Sometimes people say, “you are choosing to be depressed.” It’s insulting to people who feel depressed. Who would choose to be depressed?
Life can be depressing at times. It can make you feel low, worthless, hopeless, all kinds of bad things. Except… some people rarely ever get depressed and some get depressed a lot. What’s that about?
I am not going to get into the debate about how much of depression is chemical and how much is behavior. I think it is a complex combination of both.
Can we agree on one thing? Whatever causes it, your depression belongs to you. You have to decide how to handle it. I would like to suggest a change in mind-set. It is a simple change in the words we use.
Instead of saying, “I have symptoms of depression,” let’s say, “I have habits of depression.” It’s subtle but important. Symptoms sound like something we have no control over. Habits are hard to resist but we can resist them.
Partial list of Depressing Habits
thinking negative thoughts
Saying mean things to yourself (I’m stupid or ugly)
Picking on yourself (physical harm)
lying awake thinking instead of sleeping
A habit is a weighted choice. When you are about to do the habit behavior, it doesn’t feel like a choice. It feels like something inside you is pushing you to do it. It takes less effort to give in than to fight the urge.
The weight that pushes us to give in to a depressing habit is our overall outlook on life.
Our outlook on life sets the stage for how we experience the everyday experiences of life. Outlook is what makes Sally able to lose her job and bounce back, while Art goes into a serious depression after not getting a promotion he wanted.
Your outlook on life is revealed by your favorite thoughts, the thoughts you automatically go-to when something goes wrong.
Partial List of Depressing Go-To Thoughts
I’m a loser
Life is unfair
No one really cares
I can’t win
These Go-To thoughts are the weights that make our depressing habits hard to resist. If life really does suck on some universal scale of suckiness, then what is the point of trying?

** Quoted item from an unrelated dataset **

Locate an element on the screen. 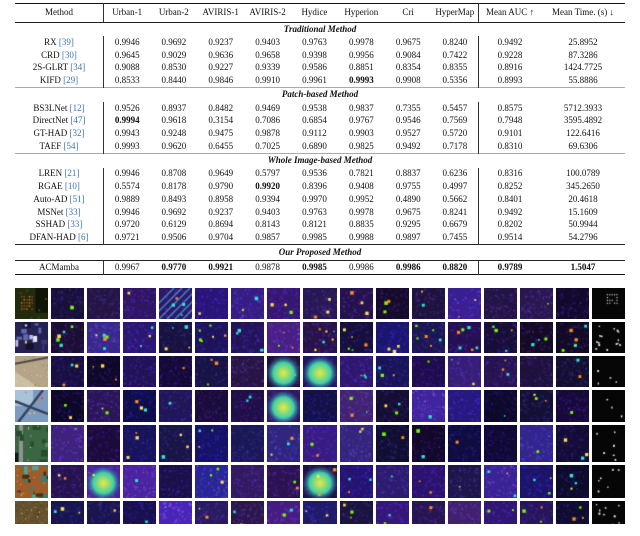 The height and width of the screenshot is (536, 640). value-cell: 0.7178 is located at coordinates (455, 147).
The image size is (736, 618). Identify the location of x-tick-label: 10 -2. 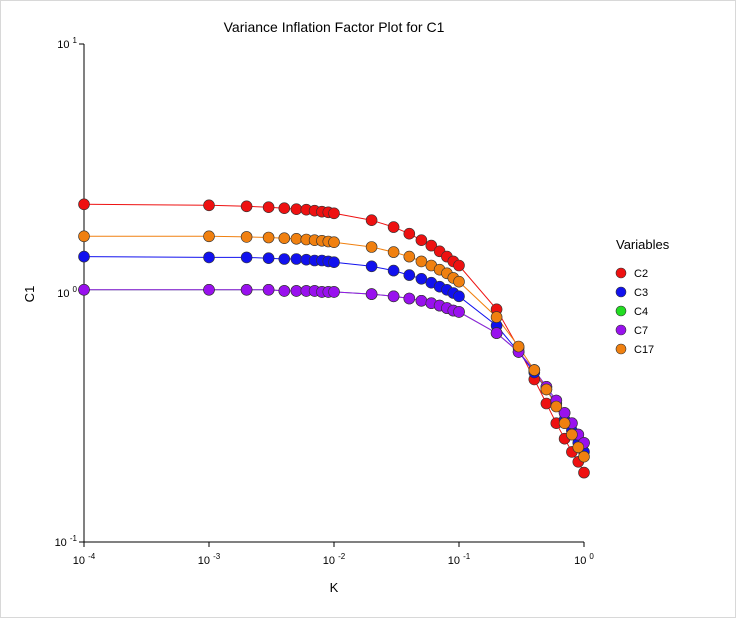
(334, 560).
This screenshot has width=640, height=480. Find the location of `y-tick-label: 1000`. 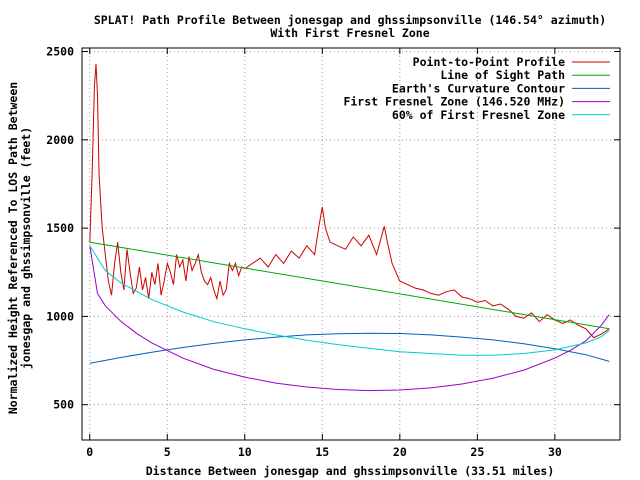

We made up these Go-To thoughts as a child, when we didn’t know the difference between a helpful thought and an unhelpful one. Kids are black and white; they make sweeping generalizations about things. As adults we can modify those generalizations and make them more realistic.
We can’t eliminate our Go-To thoughts but…we can take away their power.
Oh, but there is a catch. Those dark thoughts are like old friends. They are morbidly comforting. When we give in, it’s like we’ve been right all along: Life really does suck.
It’s comforting to be right, even when you hate what you are right about.
Plain and Simple Advice
To take the power away from your Go-To thoughts, you must identify them. Listen to yourself when you make generalizations about life. Write them down. You will do this most often when something goes wrong.
Start saying, I used to believe life sucks. Now I believe life can be really hard at times. Now I believe I can deal with that. Instead of going into a tailspin because my boss chewed me out, I am going to do something nice for myself.
Warning: This is not easy. Our Go-To thoughts have amazing power. Sometimes your depressing habits will still win. Expect this and shrug it off. Expect to fail sometimes and it won’t bother you as much.